The assessee also submitted that the denial of refund claim to them is beyond the scope of the show cause notice. It was also submitted that they have taken due credit on input services and filed returns accordingly and the same has been accepted by the department without any dispute. The appellant further submitted that prior to 1.05.2006, they were providing the service to their foreign clients under the head of Business Auxiliary Service, hence they have correctly taken the credit and are entitled for refund claim under Rule 5 of Cenvat Credit Rules, 2004.  
 
Department’s Contention:- The department submitted that the services exported by the assessee have come under the service tax net with effect from 1.05.2006. In that event, any input service credit availed by them prior to 1.05.2006 is not eligible for credit.  The department also clarified that the services were not taxable which the assessee were exporting in the month of April 2006. Hence the credit of any input service accumulated in the month of April 2006, the assessee is not entitled to claim the refund of the same.
 
With regard to services of local travel and medical insurance claim the department relied on the decision of Vikram Ispat Vs.

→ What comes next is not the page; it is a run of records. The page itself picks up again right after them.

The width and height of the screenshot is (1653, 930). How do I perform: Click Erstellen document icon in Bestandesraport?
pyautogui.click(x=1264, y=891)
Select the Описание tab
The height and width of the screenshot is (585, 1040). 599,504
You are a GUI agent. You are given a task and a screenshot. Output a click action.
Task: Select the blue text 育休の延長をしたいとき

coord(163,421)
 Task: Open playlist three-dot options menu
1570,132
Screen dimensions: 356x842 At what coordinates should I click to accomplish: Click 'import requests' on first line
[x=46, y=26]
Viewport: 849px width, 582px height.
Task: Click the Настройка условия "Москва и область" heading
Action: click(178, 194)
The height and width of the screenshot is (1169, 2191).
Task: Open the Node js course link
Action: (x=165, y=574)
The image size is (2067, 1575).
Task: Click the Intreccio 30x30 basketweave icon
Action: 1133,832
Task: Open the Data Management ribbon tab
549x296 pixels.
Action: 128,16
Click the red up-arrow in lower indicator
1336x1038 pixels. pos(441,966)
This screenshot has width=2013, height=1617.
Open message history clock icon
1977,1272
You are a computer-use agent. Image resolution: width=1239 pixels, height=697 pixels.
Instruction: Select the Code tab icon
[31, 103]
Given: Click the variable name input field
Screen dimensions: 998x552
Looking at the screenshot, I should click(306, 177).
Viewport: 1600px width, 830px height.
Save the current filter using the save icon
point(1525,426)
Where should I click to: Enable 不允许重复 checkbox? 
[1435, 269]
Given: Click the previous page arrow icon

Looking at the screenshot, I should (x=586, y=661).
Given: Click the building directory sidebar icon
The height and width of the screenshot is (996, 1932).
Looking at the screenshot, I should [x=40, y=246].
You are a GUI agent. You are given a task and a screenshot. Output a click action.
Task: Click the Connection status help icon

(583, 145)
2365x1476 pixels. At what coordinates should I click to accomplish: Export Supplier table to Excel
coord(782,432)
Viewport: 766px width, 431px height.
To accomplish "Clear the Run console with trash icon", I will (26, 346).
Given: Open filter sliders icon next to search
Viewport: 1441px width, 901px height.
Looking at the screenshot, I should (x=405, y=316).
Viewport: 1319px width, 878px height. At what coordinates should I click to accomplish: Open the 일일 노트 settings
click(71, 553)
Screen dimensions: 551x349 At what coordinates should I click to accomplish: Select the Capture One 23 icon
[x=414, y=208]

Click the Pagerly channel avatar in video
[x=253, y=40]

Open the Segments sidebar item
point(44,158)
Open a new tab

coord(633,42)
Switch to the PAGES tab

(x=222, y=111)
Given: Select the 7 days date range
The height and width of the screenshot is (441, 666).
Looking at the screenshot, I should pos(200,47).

CCE [2010(19)S.T.R. 52 (Tri. Mum)]. With regard to outdoor catering service the department relied on the decision of the Bombay High Court in the case of Ultratech Cement. Finally the Department submitted that the input service credit refund by the assessee on the meal coupon service is not eligible as the same are not covered by the outdoor catering service.
 
Reasoning of Judgment:- The Tribunal found that the assessee had availed input service credit on the services availed in April, 2006. And in the impugned order, it has been clearly held that no export of service has taken place during April, 2006 hence the assessee is not entitled to take the credit of input service availed in April, 2006. It was held that as per CCR, 2004 an assessee was entitled to take credit on input service at the time of availment of service not at the time of providing the services. It was held that in view of these finding the order of Lower Authorities is totally irrelevant. Hence, the assessee is entitled to avail input service credit of services availed by them in the month of April 2006 also.
 
The Tribunal with regard to the input service credit on local travel and medical insurance, relied upon the decision of the High Court of Bombay in case ofUltratech Cement [2010-TIOL-745-H.C.] and held that it is squarely applicable wherein it has been held that any input service availed by the assessee in course of their business is entitled for input service credit. The Lower Authority has not raised any objection that these services are availed by the assessee in the course of their business. Hence the denial of input service on medical insurance and local travel is not sustainable
 
The Tribunal with regard to meal coupons, it was noted that it had been clarified that these meal coupons are given to the employees to take meal from factory canteen free of charge. As the cost of food against these meal coupons has been borne by the assessee, the Tribunal held that, the assessee is entitled to claim input service in view of judgment in case of Ultratech Cement [2010-TIOL-745-H.C.]
 
With regard to outdoor catering service, the Tribunal relied upon the High Court of Bombay in case of Ultratech Cement wherein it was held that the assessee is not entitled for input service credit for the charges recovered by them against the subsidized food from their employees. Accordingly, the credit availed by the assessee on the amount recovered by them from their employees against the canteen services is denied.
 
Decision:- Appeals of both assessee and department partly allowed.